JawaPos.com–Pemerintah Kota Cirebon menyasar kelurahan rawan pangan dalam pelaksanaan Gerakan Pangan Murah (GPM). Itu untuk menjaga stabilitas harga dan memastikan keterjangkauan bahan pokok bagi masyarakat.
Penjabat (Pj) Sekretaris Daerah (Sekda) Kota Cirebon Iing Daiman mengatakan, program GPM untuk daerah rawan pangan itu dilaksanakan satu bulan sekali. Yakni menghadirkan bahan pokok berkualitas dengan harga terjangkau.

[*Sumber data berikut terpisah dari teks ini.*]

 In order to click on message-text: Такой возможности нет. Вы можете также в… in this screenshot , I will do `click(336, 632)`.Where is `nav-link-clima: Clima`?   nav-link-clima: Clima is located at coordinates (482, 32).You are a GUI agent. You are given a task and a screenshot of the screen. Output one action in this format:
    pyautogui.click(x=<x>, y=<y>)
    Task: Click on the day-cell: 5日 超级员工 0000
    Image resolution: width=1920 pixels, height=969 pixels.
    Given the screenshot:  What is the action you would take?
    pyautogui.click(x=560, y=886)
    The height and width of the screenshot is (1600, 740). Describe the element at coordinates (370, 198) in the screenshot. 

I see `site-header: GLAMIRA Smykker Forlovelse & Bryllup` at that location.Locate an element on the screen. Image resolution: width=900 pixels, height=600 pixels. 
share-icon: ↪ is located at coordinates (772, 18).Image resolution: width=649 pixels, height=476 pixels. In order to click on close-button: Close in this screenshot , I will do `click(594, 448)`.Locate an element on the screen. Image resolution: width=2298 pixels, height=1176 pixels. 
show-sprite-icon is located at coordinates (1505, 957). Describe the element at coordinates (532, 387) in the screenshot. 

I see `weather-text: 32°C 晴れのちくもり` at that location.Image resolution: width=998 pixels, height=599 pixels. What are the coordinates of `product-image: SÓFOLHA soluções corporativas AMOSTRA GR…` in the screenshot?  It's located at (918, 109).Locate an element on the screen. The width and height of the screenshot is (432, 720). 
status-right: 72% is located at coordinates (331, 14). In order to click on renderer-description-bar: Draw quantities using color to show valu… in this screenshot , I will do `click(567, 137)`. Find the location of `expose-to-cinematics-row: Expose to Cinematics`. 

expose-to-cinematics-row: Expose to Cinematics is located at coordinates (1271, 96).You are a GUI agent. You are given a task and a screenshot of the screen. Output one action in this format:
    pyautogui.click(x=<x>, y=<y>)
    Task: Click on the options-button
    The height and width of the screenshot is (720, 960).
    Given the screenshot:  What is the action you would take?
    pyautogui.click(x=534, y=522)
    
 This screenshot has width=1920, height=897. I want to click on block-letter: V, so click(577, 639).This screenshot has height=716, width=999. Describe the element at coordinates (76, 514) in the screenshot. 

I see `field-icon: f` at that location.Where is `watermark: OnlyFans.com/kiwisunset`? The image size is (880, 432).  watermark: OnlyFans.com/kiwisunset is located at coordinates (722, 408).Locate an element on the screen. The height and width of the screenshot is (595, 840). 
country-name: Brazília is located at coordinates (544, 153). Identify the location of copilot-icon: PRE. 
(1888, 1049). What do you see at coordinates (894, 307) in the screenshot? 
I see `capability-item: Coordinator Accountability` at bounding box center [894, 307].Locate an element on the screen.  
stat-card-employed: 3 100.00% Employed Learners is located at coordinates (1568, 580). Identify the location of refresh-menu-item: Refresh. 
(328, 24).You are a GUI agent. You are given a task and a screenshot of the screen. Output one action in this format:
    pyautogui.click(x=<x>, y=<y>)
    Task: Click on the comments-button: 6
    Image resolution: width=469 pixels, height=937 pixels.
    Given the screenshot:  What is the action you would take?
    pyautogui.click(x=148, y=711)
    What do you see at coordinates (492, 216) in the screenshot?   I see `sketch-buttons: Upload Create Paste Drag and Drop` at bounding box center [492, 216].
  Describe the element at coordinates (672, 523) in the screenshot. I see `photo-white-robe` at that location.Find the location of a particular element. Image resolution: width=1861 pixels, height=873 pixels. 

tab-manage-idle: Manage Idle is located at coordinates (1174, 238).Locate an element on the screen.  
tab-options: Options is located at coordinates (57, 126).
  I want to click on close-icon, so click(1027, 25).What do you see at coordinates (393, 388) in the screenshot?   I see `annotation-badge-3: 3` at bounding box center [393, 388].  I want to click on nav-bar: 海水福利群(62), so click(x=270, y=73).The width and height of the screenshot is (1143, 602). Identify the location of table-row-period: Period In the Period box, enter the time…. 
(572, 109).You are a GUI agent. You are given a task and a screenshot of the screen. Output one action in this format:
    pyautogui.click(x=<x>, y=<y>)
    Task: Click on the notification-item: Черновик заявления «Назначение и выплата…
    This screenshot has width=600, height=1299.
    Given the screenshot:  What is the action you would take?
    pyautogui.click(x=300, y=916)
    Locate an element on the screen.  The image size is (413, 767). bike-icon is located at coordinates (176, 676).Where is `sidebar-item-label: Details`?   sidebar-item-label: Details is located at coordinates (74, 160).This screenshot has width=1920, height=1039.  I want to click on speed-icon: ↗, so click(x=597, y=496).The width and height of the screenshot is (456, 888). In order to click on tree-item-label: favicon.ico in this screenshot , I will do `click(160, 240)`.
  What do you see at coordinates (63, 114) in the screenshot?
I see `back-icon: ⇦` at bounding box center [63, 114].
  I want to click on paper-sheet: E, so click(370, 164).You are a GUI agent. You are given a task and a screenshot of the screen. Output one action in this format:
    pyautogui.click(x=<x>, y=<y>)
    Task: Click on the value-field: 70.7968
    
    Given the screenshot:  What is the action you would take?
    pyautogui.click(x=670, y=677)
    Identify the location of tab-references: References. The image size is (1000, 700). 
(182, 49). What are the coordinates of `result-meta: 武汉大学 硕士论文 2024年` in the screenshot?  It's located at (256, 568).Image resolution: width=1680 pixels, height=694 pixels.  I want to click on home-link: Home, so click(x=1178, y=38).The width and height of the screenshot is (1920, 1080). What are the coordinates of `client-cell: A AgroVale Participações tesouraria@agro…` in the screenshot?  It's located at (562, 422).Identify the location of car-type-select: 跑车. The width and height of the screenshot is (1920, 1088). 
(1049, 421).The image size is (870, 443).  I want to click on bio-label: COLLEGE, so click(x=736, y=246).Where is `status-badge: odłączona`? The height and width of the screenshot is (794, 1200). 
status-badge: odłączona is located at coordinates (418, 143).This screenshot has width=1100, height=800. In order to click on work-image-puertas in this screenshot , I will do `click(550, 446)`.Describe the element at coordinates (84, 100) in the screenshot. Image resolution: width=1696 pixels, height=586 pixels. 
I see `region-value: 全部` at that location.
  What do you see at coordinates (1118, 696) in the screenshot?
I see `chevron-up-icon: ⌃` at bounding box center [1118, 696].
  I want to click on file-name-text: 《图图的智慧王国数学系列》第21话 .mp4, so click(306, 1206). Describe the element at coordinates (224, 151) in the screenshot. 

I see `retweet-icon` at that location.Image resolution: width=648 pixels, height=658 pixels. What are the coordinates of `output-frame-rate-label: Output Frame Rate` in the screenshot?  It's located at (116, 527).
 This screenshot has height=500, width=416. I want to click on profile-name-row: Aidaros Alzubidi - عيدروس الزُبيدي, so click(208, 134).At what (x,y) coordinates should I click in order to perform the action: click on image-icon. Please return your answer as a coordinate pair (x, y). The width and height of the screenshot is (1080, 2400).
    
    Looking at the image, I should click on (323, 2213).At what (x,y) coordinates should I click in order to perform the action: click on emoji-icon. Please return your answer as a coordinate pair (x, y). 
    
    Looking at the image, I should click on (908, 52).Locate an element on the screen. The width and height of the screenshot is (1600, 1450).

”Salah satu titik pelaksanaan GPM digelar di Lapangan Kebon Pelok Kelurahan Argasunya pada Kamis (30/1), yang dipilih dengan mempertimbangkan aksesibilitas bagi warga di wilayah rentan pangan,” kata Iing Daiman seperti dilansir dari Antara.
Dia menjelaskan, pemilihan lokasi GPM tersebut, didasarkan karena tempatnya strategis dan dapat menjangkau warga yang membutuhkan akses lebih mudah terhadap bahan pangan murah. Pada GPM sejumlah komoditas dijual dengan harga lebih rendah dibandingkan pasar.
Seperti cabai rawit dari harga Rp 70 ribu menjadi Rp 60 ribu per kg, cabai merah dari Rp 57 ribu menjadi Rp 50 ribu per kg, serta daging sapi dari Rp 130 ribu menjadi Rp 110 ribu per kg.
”Kami juga menyediakan beras SPHP sebanyak 10 ton per kegiatan KPM. Namun jumlah ini bisa disesuaikan dengan kebutuhan masyarakat sesuai kajian dari Tim Pengendali Inflasi Daerah (TPID),” ujar Iing Daiman.
Selain menekan harga, kata dia, pelaksanaan GPM juga bertujuan untuk membantu pemenuhan gizi masyarakat. Pemkot Cirebon menyediakan paket bantuan ikan gratis bagi masyarakat, yang diharapkan dapat meningkatkan asupan protein, khususnya bagi anak-anak.
”Bantuan ini menjadi salah satu solusi untuk meningkatkan kualitas gizi keluarga dan menekan angka stunting di Kota Cirebon,” ungkap Iing Daiman.
Ke depan, pihaknya berencana menggelar GPM secara rutin setiap bulan, terutama menjelang momen besar menjelang Ramadhan dan Idul Fitri yang biasanya berdampak pada harga pangan. Iing menambahkan dengan menyasar kelurahan rawan pangan, program GPM bisa membantu pada pengendalian inflasi daerah dan peningkatan kesejahteraan warga.
”Pengendalian inflasi ini penting. Berdasarkan data BPS, pada Desember 2024 terjadi inflasi (year on year/yoy) di Kota Cirebon sebesar 1,10 persen dengan Indeks Harga Konsumen (IHK) sebesar 105,25. Dalam periode tersebut (month to month/mtm) Kota Cirebon inflasi sebesar 0,43 persen,” ucap Iing Daiman.